Letter to the Editor
By Lauren Palumbo
Boston Globe Magazine
October 12, 2014
We commend the Patrick administration for implementing the food waste ban as more than 40 percent of the food produced in the United States goes to waste, which equates to 100 billion pounds of fruits, vegetables, meats, etc. thrown in the garbage every year. This is the single largest source of solid waste in our landfills. In Massachusetts alone, food waste makes up 25 percent of the waste stream. But while composting has its benefits, we first need to look at donations.
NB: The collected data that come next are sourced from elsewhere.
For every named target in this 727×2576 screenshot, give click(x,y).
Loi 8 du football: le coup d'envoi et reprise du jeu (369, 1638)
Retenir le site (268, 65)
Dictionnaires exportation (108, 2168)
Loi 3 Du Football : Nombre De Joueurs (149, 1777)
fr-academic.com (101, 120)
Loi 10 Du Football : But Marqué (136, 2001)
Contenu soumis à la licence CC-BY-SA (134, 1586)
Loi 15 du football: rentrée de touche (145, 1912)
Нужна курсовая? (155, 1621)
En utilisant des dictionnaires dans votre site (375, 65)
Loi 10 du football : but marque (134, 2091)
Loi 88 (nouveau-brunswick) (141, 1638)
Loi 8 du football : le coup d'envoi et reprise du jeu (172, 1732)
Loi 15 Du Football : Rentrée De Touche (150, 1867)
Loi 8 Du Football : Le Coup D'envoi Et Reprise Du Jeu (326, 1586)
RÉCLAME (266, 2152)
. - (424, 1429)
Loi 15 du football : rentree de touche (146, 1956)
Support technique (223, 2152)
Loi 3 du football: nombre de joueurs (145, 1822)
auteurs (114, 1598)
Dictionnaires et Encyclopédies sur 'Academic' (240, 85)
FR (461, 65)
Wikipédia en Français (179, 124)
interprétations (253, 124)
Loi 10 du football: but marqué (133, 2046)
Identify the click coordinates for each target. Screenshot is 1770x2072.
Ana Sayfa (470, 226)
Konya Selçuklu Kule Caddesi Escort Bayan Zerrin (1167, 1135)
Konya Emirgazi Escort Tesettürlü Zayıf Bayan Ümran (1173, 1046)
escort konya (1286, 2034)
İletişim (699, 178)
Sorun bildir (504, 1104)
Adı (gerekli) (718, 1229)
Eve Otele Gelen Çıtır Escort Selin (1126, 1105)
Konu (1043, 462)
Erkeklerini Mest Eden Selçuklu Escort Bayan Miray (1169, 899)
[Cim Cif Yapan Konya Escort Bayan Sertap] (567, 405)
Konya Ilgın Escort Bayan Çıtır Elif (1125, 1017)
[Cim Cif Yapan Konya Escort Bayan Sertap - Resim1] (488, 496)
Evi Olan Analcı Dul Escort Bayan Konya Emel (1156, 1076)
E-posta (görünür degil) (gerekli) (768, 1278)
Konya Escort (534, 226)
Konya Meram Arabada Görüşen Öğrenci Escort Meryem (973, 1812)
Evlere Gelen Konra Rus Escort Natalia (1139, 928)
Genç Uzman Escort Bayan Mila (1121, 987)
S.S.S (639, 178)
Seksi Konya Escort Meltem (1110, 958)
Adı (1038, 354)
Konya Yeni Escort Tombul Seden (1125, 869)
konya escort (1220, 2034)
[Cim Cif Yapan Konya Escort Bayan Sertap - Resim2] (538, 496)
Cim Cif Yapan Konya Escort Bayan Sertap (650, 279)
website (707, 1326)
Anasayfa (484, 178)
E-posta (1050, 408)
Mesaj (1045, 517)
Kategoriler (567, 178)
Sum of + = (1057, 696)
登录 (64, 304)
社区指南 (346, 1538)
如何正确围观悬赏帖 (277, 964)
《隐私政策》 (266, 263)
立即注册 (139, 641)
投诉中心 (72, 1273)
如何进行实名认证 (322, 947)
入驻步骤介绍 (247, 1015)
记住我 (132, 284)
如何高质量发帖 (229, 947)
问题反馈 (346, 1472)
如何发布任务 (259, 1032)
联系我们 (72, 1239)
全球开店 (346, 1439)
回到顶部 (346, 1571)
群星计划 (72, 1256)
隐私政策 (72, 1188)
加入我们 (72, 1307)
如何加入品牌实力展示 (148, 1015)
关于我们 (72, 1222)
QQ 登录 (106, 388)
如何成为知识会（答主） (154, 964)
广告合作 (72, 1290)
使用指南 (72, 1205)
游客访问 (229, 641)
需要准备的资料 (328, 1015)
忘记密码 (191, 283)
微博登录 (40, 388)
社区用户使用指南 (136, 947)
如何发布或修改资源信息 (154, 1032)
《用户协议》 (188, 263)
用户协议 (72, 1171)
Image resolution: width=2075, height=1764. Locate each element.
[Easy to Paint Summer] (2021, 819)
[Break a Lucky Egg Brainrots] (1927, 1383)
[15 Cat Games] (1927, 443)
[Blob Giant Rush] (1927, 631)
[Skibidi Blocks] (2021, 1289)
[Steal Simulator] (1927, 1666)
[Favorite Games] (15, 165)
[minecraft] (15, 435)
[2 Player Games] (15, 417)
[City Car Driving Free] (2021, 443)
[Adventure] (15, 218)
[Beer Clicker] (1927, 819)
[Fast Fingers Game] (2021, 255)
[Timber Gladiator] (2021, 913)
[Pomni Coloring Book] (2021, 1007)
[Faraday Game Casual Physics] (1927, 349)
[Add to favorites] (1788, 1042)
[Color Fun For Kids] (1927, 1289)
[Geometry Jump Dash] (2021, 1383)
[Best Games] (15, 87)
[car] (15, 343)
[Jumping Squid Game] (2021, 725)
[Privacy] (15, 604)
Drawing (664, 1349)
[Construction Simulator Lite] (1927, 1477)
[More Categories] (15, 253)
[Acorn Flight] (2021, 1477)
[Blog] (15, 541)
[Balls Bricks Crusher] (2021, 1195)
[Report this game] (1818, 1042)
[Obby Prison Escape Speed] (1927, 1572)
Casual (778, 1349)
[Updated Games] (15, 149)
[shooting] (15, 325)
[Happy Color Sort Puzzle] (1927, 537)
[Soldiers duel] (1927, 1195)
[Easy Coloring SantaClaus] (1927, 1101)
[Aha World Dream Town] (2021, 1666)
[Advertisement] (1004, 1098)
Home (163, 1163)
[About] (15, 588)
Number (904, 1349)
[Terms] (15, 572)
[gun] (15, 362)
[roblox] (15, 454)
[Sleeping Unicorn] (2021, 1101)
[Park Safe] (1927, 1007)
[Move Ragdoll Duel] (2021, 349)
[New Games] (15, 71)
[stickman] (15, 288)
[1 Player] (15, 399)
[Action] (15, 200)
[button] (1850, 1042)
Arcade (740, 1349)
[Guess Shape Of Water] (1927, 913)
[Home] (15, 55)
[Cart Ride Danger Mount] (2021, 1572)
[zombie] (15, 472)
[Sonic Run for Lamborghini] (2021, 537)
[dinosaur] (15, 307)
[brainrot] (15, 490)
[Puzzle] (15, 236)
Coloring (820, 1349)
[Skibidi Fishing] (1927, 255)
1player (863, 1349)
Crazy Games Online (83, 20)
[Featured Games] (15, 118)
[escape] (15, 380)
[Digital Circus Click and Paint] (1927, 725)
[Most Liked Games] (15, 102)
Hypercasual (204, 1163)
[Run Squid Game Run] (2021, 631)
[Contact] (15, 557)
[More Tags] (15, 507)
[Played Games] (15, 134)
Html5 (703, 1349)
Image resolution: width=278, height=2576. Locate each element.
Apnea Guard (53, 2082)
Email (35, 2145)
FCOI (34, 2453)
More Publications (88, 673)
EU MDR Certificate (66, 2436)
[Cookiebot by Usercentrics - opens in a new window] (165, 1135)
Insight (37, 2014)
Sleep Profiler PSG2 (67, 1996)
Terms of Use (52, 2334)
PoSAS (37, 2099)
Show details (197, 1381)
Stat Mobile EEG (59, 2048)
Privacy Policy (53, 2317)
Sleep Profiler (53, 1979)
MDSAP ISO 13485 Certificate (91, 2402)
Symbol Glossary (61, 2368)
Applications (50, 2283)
Donating food will not only help affected businesses comply with the ban, but it will also help an entire demographic of our population that is food insecure and cannot access fresh foods.
Donating culled fruits and vegetables, close-dated dairy and proteins, prepared items, and other fresh foods helps feed the people struggling with hunger. Businesses can take a tax deduction on their donation and reduce their waste hauling fees, all while complying with the new waste ban and improving the health of our environment. The actual process of food donation is incredibly simple. Lovin’ Spoonfuls is the leading food rescue agency in Greater Boston providing a straightforward, efficient, and safe system with trained and certified drivers. Our operations are logistically sound, and focused on preventing food waste, curbing food insecurity, and benefiting our communities and our environment.